::: Material for this exercise :::

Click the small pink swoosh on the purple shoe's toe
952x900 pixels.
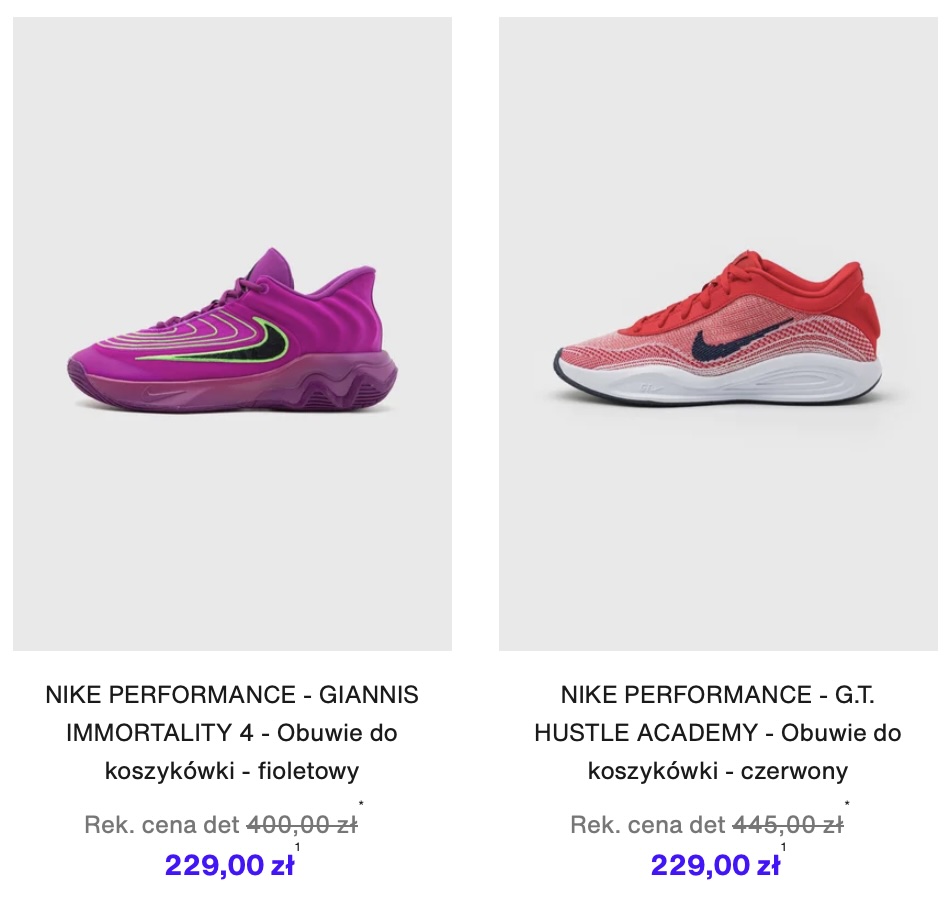165,395
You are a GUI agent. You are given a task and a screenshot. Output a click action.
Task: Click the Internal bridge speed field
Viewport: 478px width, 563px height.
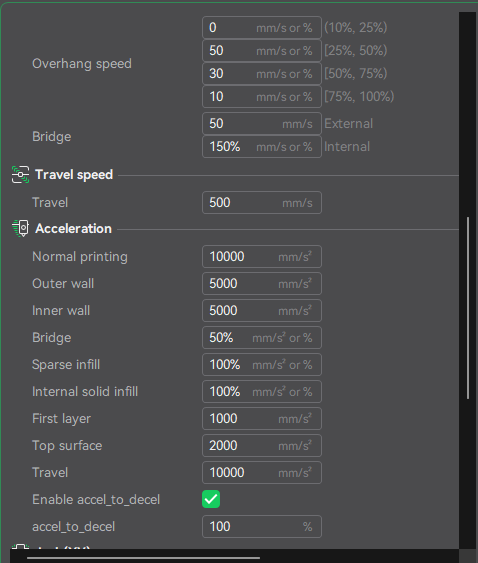(x=262, y=146)
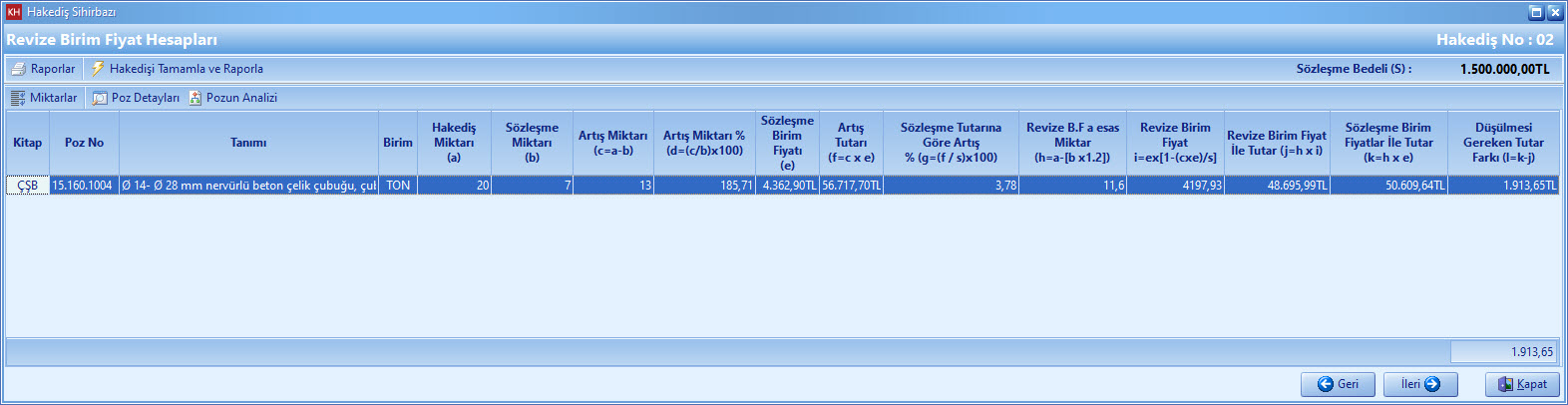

:::

Exercise directions:
Copy the listing above verbatim; the pictures it contains are to stay out.

Expected output:
Click the small pink swoosh on the purple shoe's toe
952x900 pixels.
165,395
You are a GUI agent. You are given a task and a screenshot. Output a click action.
Task: Click the Internal bridge speed field
Viewport: 478px width, 563px height.
(x=262, y=146)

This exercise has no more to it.